> [Available records]:

━━━━━━

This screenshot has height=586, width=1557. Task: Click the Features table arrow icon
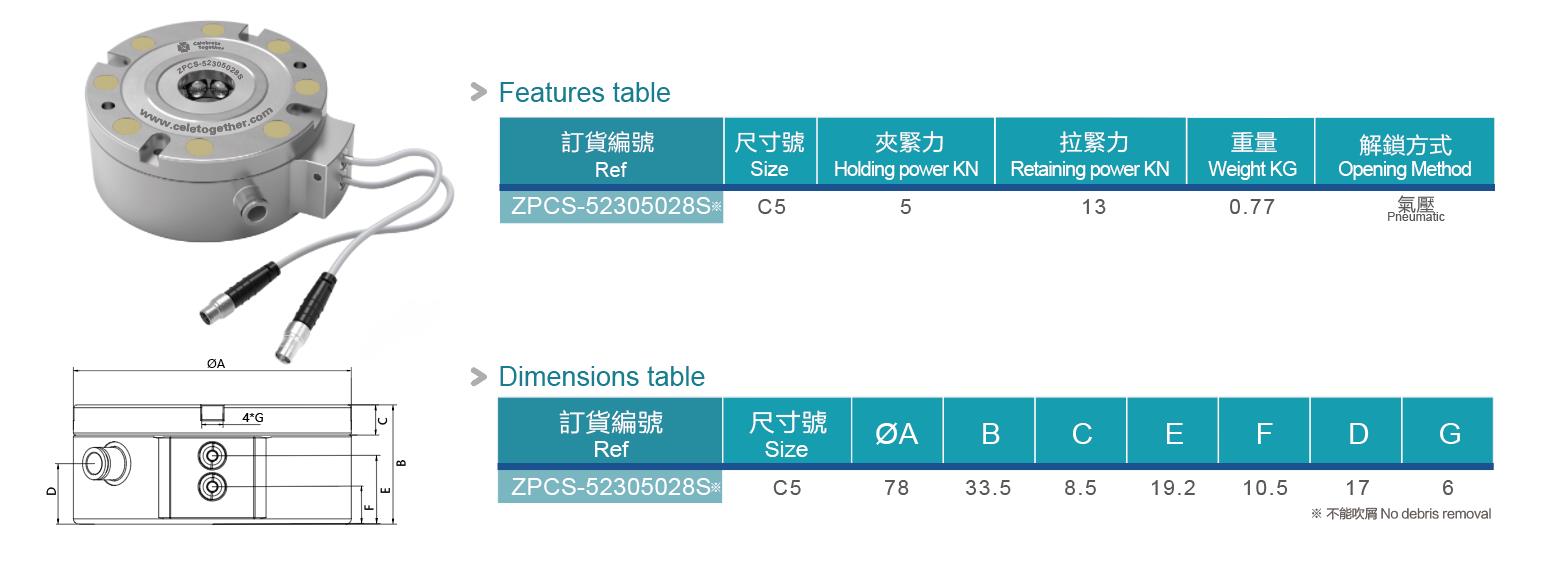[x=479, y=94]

━━━━━━

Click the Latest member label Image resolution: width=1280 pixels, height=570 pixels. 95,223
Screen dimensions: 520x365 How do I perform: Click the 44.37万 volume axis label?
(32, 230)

━━━━━━

> [Written exercise]:
List every line of the records that contains the string "width", matching case exactly.

> [Reply]:
This screenshot has height=586, width=1557. Task: Click the Features table arrow icon
Click the Latest member label Image resolution: width=1280 pixels, height=570 pixels. 95,223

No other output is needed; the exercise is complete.